__Exercise instructions__. Please copy the data below line for line, with no changes.

__Word and element location data__.
--------------------------------------------------
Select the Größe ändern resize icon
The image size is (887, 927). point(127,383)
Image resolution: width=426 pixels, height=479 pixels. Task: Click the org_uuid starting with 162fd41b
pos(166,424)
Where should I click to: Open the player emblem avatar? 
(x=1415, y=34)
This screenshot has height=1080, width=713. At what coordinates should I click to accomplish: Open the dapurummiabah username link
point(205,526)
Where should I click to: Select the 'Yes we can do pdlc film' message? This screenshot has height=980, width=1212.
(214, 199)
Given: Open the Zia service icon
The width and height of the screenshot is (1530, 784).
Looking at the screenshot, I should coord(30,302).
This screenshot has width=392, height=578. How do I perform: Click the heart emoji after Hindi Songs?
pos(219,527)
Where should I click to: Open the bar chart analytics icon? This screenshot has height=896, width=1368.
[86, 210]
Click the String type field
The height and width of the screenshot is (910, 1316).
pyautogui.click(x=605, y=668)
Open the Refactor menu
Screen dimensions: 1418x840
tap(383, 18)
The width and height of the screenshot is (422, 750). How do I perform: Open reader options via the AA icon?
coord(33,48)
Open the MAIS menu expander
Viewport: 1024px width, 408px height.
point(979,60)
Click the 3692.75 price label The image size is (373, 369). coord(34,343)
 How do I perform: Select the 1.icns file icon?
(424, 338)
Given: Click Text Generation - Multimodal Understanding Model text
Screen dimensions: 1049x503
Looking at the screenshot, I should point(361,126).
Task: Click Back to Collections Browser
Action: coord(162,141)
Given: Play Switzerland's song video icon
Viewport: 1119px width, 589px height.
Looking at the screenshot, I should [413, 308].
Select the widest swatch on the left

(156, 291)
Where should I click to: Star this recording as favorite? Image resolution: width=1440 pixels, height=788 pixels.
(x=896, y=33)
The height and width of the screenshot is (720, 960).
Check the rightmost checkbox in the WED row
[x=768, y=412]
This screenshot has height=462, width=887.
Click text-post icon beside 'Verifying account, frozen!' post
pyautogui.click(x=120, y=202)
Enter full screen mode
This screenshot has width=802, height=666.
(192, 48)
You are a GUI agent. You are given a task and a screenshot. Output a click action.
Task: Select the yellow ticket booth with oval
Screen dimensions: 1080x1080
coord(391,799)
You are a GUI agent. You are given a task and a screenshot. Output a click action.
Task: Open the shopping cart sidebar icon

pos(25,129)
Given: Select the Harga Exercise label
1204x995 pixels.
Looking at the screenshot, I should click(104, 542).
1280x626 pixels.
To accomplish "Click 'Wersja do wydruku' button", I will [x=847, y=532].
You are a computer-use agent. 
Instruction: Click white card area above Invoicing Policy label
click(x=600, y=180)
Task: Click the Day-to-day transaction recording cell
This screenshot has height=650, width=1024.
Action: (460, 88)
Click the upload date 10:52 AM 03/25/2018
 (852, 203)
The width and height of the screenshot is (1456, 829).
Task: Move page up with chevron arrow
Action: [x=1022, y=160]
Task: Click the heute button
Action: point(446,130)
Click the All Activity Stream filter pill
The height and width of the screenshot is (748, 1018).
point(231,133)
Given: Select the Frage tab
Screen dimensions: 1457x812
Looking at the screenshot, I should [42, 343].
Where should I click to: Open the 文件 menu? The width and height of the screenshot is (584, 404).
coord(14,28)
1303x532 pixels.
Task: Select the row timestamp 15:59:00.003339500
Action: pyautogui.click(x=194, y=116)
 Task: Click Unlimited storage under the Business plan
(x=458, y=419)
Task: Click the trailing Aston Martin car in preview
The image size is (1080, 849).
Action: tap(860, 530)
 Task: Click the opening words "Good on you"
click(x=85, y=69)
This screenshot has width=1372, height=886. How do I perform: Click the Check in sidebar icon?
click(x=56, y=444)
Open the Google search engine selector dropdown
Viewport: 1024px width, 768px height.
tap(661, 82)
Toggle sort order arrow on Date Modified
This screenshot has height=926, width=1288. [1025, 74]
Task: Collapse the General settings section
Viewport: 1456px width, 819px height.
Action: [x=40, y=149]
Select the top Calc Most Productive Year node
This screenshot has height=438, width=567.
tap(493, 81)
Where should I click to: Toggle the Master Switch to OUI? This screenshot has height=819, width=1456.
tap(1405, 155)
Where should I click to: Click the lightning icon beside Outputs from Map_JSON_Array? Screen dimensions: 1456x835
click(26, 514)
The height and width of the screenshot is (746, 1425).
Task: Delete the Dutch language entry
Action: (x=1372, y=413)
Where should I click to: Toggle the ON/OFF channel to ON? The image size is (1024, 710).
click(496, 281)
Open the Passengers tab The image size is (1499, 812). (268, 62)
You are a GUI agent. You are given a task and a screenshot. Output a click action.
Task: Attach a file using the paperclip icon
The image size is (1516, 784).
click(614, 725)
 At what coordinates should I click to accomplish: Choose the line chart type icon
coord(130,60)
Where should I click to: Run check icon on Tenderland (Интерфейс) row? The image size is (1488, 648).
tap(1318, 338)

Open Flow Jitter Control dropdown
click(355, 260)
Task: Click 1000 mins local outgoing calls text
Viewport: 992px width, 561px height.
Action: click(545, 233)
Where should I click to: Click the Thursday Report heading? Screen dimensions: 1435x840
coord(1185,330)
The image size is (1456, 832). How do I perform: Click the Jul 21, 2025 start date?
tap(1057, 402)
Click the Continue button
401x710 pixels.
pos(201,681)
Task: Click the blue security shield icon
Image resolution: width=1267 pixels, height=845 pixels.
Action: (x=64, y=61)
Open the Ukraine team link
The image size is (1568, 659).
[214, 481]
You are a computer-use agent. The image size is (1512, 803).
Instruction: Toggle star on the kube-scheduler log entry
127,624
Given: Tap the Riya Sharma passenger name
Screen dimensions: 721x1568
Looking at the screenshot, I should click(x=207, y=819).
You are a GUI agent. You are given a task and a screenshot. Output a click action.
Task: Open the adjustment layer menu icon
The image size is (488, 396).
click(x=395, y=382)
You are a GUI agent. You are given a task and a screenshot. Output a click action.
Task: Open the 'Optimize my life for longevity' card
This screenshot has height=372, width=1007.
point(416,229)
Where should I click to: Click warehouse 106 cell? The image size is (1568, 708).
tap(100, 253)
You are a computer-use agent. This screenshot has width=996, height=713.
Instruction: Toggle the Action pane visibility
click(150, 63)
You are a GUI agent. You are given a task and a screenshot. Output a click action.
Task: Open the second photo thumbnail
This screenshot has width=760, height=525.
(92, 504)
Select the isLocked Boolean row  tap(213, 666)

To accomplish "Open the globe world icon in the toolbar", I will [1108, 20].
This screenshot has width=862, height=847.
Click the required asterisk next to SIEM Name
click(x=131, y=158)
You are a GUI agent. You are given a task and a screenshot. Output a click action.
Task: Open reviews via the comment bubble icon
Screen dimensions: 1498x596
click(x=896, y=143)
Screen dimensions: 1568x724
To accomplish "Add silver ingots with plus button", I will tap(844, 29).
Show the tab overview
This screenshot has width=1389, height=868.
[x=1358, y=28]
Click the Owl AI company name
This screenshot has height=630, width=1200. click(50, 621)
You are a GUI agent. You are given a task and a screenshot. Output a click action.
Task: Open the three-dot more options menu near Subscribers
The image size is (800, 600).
--------------------------------------------------
__Exercise answer__.
Select the Größe ändern resize icon
The image size is (887, 927). point(127,383)
Image resolution: width=426 pixels, height=479 pixels. Task: Click the org_uuid starting with 162fd41b
pos(166,424)
Where should I click to: Open the player emblem avatar? 
(x=1415, y=34)
This screenshot has height=1080, width=713. At what coordinates should I click to accomplish: Open the dapurummiabah username link
point(205,526)
Where should I click to: Select the 'Yes we can do pdlc film' message? This screenshot has height=980, width=1212.
(214, 199)
Given: Open the Zia service icon
The width and height of the screenshot is (1530, 784).
Looking at the screenshot, I should coord(30,302).
This screenshot has width=392, height=578. How do I perform: Click the heart emoji after Hindi Songs?
pos(219,527)
Where should I click to: Open the bar chart analytics icon? This screenshot has height=896, width=1368.
[86, 210]
Click the String type field
The height and width of the screenshot is (910, 1316).
pyautogui.click(x=605, y=668)
Open the Refactor menu
Screen dimensions: 1418x840
tap(383, 18)
The width and height of the screenshot is (422, 750). How do I perform: Open reader options via the AA icon?
coord(33,48)
Open the MAIS menu expander
Viewport: 1024px width, 408px height.
point(979,60)
Click the 3692.75 price label The image size is (373, 369). coord(34,343)
 How do I perform: Select the 1.icns file icon?
(424, 338)
Given: Click Text Generation - Multimodal Understanding Model text
Screen dimensions: 1049x503
Looking at the screenshot, I should point(361,126).
Task: Click Back to Collections Browser
Action: coord(162,141)
Given: Play Switzerland's song video icon
Viewport: 1119px width, 589px height.
Looking at the screenshot, I should [413, 308].
Select the widest swatch on the left

(156, 291)
Where should I click to: Star this recording as favorite? Image resolution: width=1440 pixels, height=788 pixels.
(x=896, y=33)
The height and width of the screenshot is (720, 960).
Check the rightmost checkbox in the WED row
[x=768, y=412]
This screenshot has height=462, width=887.
Click text-post icon beside 'Verifying account, frozen!' post
pyautogui.click(x=120, y=202)
Enter full screen mode
This screenshot has width=802, height=666.
(192, 48)
You are a GUI agent. You are given a task and a screenshot. Output a click action.
Task: Select the yellow ticket booth with oval
Screen dimensions: 1080x1080
coord(391,799)
You are a GUI agent. You are given a task and a screenshot. Output a click action.
Task: Open the shopping cart sidebar icon

pos(25,129)
Given: Select the Harga Exercise label
1204x995 pixels.
Looking at the screenshot, I should click(104, 542).
1280x626 pixels.
To accomplish "Click 'Wersja do wydruku' button", I will [x=847, y=532].
You are a computer-use agent. 
Instruction: Click white card area above Invoicing Policy label
click(x=600, y=180)
Task: Click the Day-to-day transaction recording cell
This screenshot has height=650, width=1024.
Action: (460, 88)
Click the upload date 10:52 AM 03/25/2018
 (852, 203)
The width and height of the screenshot is (1456, 829).
Task: Move page up with chevron arrow
Action: [x=1022, y=160]
Task: Click the heute button
Action: point(446,130)
Click the All Activity Stream filter pill
The height and width of the screenshot is (748, 1018).
point(231,133)
Given: Select the Frage tab
Screen dimensions: 1457x812
Looking at the screenshot, I should [42, 343].
Where should I click to: Open the 文件 menu? The width and height of the screenshot is (584, 404).
coord(14,28)
1303x532 pixels.
Task: Select the row timestamp 15:59:00.003339500
Action: pyautogui.click(x=194, y=116)
 Task: Click Unlimited storage under the Business plan
(x=458, y=419)
Task: Click the trailing Aston Martin car in preview
The image size is (1080, 849).
Action: tap(860, 530)
 Task: Click the opening words "Good on you"
click(x=85, y=69)
This screenshot has width=1372, height=886. How do I perform: Click the Check in sidebar icon?
click(x=56, y=444)
Open the Google search engine selector dropdown
Viewport: 1024px width, 768px height.
tap(661, 82)
Toggle sort order arrow on Date Modified
This screenshot has height=926, width=1288. [1025, 74]
Task: Collapse the General settings section
Viewport: 1456px width, 819px height.
Action: [x=40, y=149]
Select the top Calc Most Productive Year node
This screenshot has height=438, width=567.
tap(493, 81)
Where should I click to: Toggle the Master Switch to OUI? This screenshot has height=819, width=1456.
tap(1405, 155)
Where should I click to: Click the lightning icon beside Outputs from Map_JSON_Array? Screen dimensions: 1456x835
click(26, 514)
The height and width of the screenshot is (746, 1425).
Task: Delete the Dutch language entry
Action: (x=1372, y=413)
Where should I click to: Toggle the ON/OFF channel to ON? The image size is (1024, 710).
click(496, 281)
Open the Passengers tab The image size is (1499, 812). (268, 62)
You are a GUI agent. You are given a task and a screenshot. Output a click action.
Task: Attach a file using the paperclip icon
The image size is (1516, 784).
click(614, 725)
 At what coordinates should I click to accomplish: Choose the line chart type icon
coord(130,60)
Where should I click to: Run check icon on Tenderland (Интерфейс) row? The image size is (1488, 648).
tap(1318, 338)

Open Flow Jitter Control dropdown
click(355, 260)
Task: Click 1000 mins local outgoing calls text
Viewport: 992px width, 561px height.
Action: click(545, 233)
Where should I click to: Click the Thursday Report heading? Screen dimensions: 1435x840
coord(1185,330)
The image size is (1456, 832). How do I perform: Click the Jul 21, 2025 start date?
tap(1057, 402)
Click the Continue button
401x710 pixels.
pos(201,681)
Task: Click the blue security shield icon
Image resolution: width=1267 pixels, height=845 pixels.
Action: (x=64, y=61)
Open the Ukraine team link
The image size is (1568, 659).
[214, 481]
You are a computer-use agent. The image size is (1512, 803).
Instruction: Toggle star on the kube-scheduler log entry
127,624
Given: Tap the Riya Sharma passenger name
Screen dimensions: 721x1568
Looking at the screenshot, I should click(x=207, y=819).
You are a GUI agent. You are given a task and a screenshot. Output a click action.
Task: Open the adjustment layer menu icon
The image size is (488, 396).
click(x=395, y=382)
You are a GUI agent. You are given a task and a screenshot. Output a click action.
Task: Open the 'Optimize my life for longevity' card
This screenshot has height=372, width=1007.
point(416,229)
Where should I click to: Click warehouse 106 cell? The image size is (1568, 708).
tap(100, 253)
You are a computer-use agent. This screenshot has width=996, height=713.
Instruction: Toggle the Action pane visibility
click(150, 63)
You are a GUI agent. You are given a task and a screenshot. Output a click action.
Task: Open the second photo thumbnail
This screenshot has width=760, height=525.
(92, 504)
Select the isLocked Boolean row  tap(213, 666)

To accomplish "Open the globe world icon in the toolbar", I will [1108, 20].
This screenshot has width=862, height=847.
Click the required asterisk next to SIEM Name
click(x=131, y=158)
You are a GUI agent. You are given a task and a screenshot. Output a click action.
Task: Open reviews via the comment bubble icon
Screen dimensions: 1498x596
click(x=896, y=143)
Screen dimensions: 1568x724
To accomplish "Add silver ingots with plus button", I will tap(844, 29).
Show the tab overview
This screenshot has width=1389, height=868.
[x=1358, y=28]
Click the Owl AI company name
This screenshot has height=630, width=1200. click(50, 621)
You are a GUI agent. You are given a task and a screenshot. Output a click action.
Task: Open the three-dot more options menu near Subscribers
The image size is (800, 600).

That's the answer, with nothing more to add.